If you know anything at all about San Francisco — or even if you don’t — chances are that you’ve heard of the historic Cliff House. Since 1863, this fabled restaurant has been a favorite for generations of locals, tourists, foodies, history buffs and lovers of the fine art of good living. It has hosted some of the most famous people in the country, including Presidents Teddy Roosevelt and William McKinley, and a who's who of Gilded Age millionaires. However, in spite of its grand history it retains its original warm, welcoming atmosphere that has made it a favorite restaurant for people from all over the world for more than 150 years.
Perched high above the cliffs near Ocean Beach, The Cliff House has a history perhaps unlike any other restaurant in the country. It was originally built in 1863 by two businessmen, C.C. Butler and U.S. Sen. John Buckley. Shortly afterward, Capt. Junius Foster leased the restaurant, took over its management, and made it into a legend.
A well-liked local character, traveler and bon vivant, Capt. Foster attracted the high society crowd of the day, and soon, millionaire families such as the Hearsts and the Stanfords were driving their carriages to Ocean Beach for a day of horse racing and an evening of fine dining. By 1868, however, the restaurant began attracting a picturesque mob of scandalous local politicians and horse racing touts.
The Cliff House’s reputation was saved by millionaire philanthropist Adolph Sutro (later mayor of San Francisco), who purchased the restaurant in 1883 and brought back the high-society families. Over the next several decades, Sutro turned the entire area into a genteel, upper-class resort.
Meanwhile, The Cliff House endured a number of calamities: In 1887, it was partly blown up when a dynamite-filled schooner crashed into the cliff; and in 1894, on Christmas Day, it burned to the ground. After being rebuilt again, The Cliff House survived the 1906 earthquake, but burned to the ground again in 1907 and didn’t reopen until 1909. For decades, the restaurant’s fame spread as locals and tourists enjoyed its elegant cuisine and magnificent ocean views. Today, The Cliff House is owned by Dan and Mary Hountalas, who for more than 35 years have preserved its history and romantic ambiance.
The Cliff House boasts elegant floor-to-ceiling windows, so no matter where you look, you’re surrounded by stunning panoramic views of the ocean and the cliffs below. During dinner, you can enjoy the magnificent sunset as you sip a glass of wine or watch cruise ships as they take off for exotic ports.
Sutro Bath Ruins
In 1894, Adolph Sutro built a magnificent saltwater swimming pool complex. Destroyed by fire in 1966, the site is in ruins, but today it provides a fascinating glimpse of Gilded Age luxury.
Sutro bought up so much land in the later part of the 19th century that he owned one twelfth of the city. He employed hundreds of citizens to work planting thousands of trees in the Sunset District, now called Sutro Forest.

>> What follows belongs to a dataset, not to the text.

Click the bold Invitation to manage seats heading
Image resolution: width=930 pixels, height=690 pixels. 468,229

He designed the elegant Sutro Baths for the public. The glass-enclosed bathhouse contained seven swimming pools and could accommodate 10,000 guests. The power of the Pacific Ocean at high tide could fill the pools with 1.7 million gallons of water in just one hour.

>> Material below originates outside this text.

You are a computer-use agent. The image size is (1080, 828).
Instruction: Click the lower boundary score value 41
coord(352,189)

The Sutro Baths had diving platforms and water slides descending from the rafters. Orchestras played Strauss waltzes while guests enjoyed restaurants, a theater, museum, classical Greek and Roman statutes, gigantic stuffed animals, rare plants and Egyptian artifacts.
Today, the Sutro Baths are filled with murky water and the pools are returning to the salt marsh.
This white sand beach provides a wild and windy walk and is perfect for strolling while watching majestic white-capped waves.
By the 1860s, a horse-drawn stagecoach made the trip every Sunday from downtown San Francisco out to Lands End. During the 1880s, millionaire Adolph Sutro constructed a passenger steam train from downtown to Lands End for the affordable fare of 5 cents.
Courtesy of Fog City Secrets
The Red Triangle
The Red Triangle, 28 miles west of San Francisco, has the highest incidence of white shark attacks in the world. From 1926 to 2000, there were 51 shark attacks.
San Francisco’s combination of dense fog, strong tides and dangerous rocks create the perfect conditions for shipwrecks. The treacherous waters of the narrow shipping channel between Lands End and the Marin Headlands has claimed over 300 ships.
The most horrifying wreck was by the SS City of Rio de Janeiro in 1901. The ship passed through the Golden Gate en route to Hong Kong and hit the Mile Rock in heavy fog. It sank in eight minutes and 130 of the 210 people on board died, including its captain, William Ward. There are three wrecks still visible at low tide: the Ohioan, Lyman Stewart and Frank Buck.